I have been trying to go back to whole foods, avoiding fatty foods, etc.


Don't cut the fats too much. As someone posted, they bring lasting satiety.
But you also need your daily intake of essential fatty acids for your body
to work properly.

I am mostly sedentary, but I do walk the dogs on occasion, play in the

garden, and
have more recently started riding my bike back and forth to work (2 miles

both
ways).


Then, you're not really sedentary anymore
I still think this kind of exercise is better than forcing yourself to go to
the gym and hating every minute of it. At least, riding to work is something
you can keep doing for most of your life, especially if you find pleasure in
it. It's also very environment friendly

My problem is that I eat too many CALORIES, so I have not noticed any
significant weight loss at all. My weight has been about the same since I
started paying attention (didn't really eat all that horribly to begin

with, as
I had been planning to switch to vegetarian this year). But the QUANTITY

of
food I can consume would make an average girl blush.


Yes, calories in vs calories out is all that really matters.

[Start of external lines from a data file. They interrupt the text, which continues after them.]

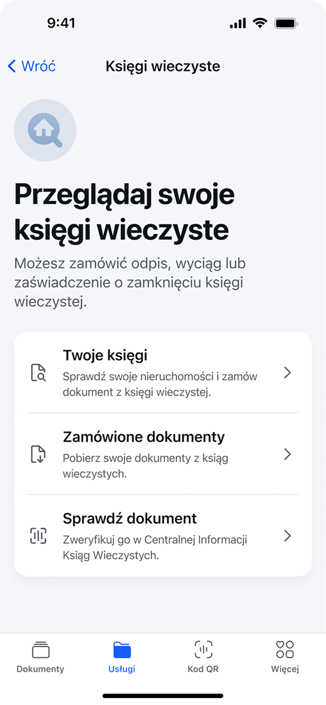326x705 pixels.
Task: Click the battery indicator in the status bar
Action: pos(286,23)
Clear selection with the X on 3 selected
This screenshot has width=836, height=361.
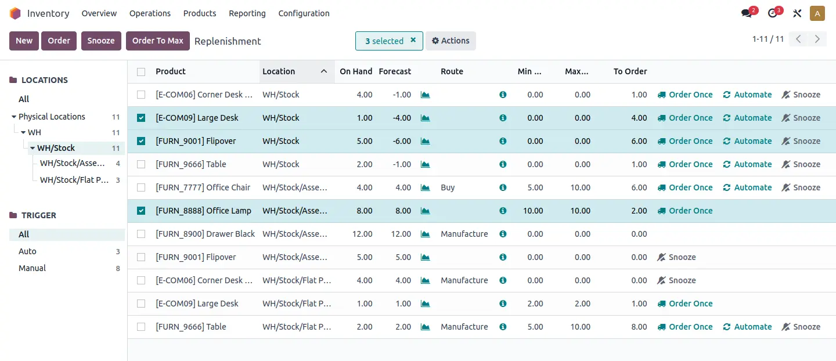(413, 41)
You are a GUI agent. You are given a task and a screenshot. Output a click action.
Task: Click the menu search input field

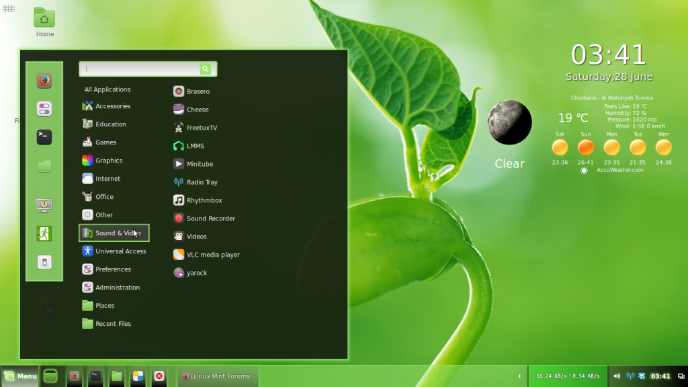coord(142,69)
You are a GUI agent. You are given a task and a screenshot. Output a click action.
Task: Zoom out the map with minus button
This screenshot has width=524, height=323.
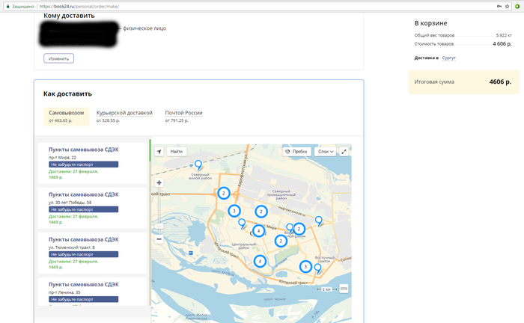tap(159, 239)
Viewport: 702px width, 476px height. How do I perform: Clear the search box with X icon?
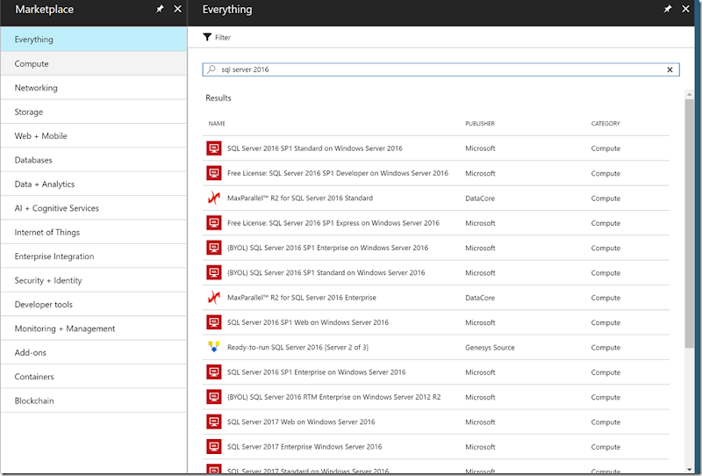[670, 69]
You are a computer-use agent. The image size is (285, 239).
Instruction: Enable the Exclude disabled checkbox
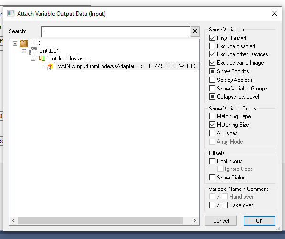coord(212,46)
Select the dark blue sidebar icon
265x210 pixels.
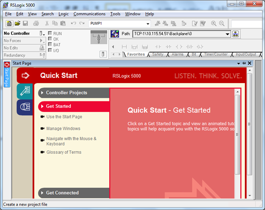pos(25,107)
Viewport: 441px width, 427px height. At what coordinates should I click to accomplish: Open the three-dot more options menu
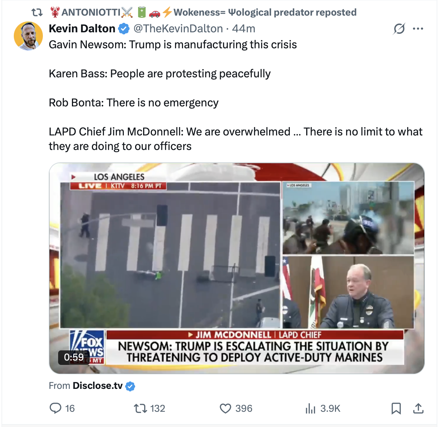tap(418, 29)
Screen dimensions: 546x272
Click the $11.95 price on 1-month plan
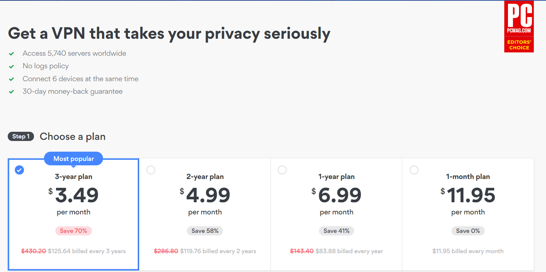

So I'm thinking for spring, I'll start counting the calories, and watching

the
portions. But here are the questions:

1. Do I want to set the calories I should eat at my goal weight? (50lbs

less
than my current weight?) If not, how do I determine how many calories I

should
eat?


If you're writing down what you eat, do that for a couple of typical weeks.
Then, calculate the amount of calories you usually eat. Cut some from that
(20% maybe), but stay above 1200 calories. Don't cut the proteins either.
Also, you can build some flexibility by considering weekly calorie intake
instead of daily intake.
If you don't want to count calories, just keep eating as usual, but use
small plates. Eating 2/3 of what your currently eat should do the job, as
long as you don't cheat (like, eating denser food).

2. Do I want to include my exercise into that calculation, and if so how?

I
mean, if to weigh my ideal weight, I would intake 1300 calories daily, but

I
work out and burn roughly 200 calories a day, should I eat 1500 calories?


It depends on how fast you want to lose, how hungry you actually *feel*...
I don't think the purpose of exercise is to burn calories anyway. The real
purpose is to build and protect the lean mass and to up the metabolism. So,
even if exercise makes you eat more, you still get the main benefit from it.

I have never really "kept track" with any accuracy for more than a few

days,
and these two questions are really why I don't. I don't want to mess up

my
body, or put it in "starve" mode which I've read will keep you from losing
weight.


It's hard to give precise numbers, because there is no real way to know your
metabolism. The only numbers are that you should stay above 1200
calories/day on average (to avoid lack of nutriments), above 1g of protein
per kg (to protect your lean mass) and above 8xyour current weight in lbs
calories.
The most reliable way is just to listen to your body. If you go into starve
mode, it will tell you If you feel intense hunger, if you start to think
about that next meal all day long, or if you feel exhausted and apathetic,
that's your body telling you that it feels it is starving.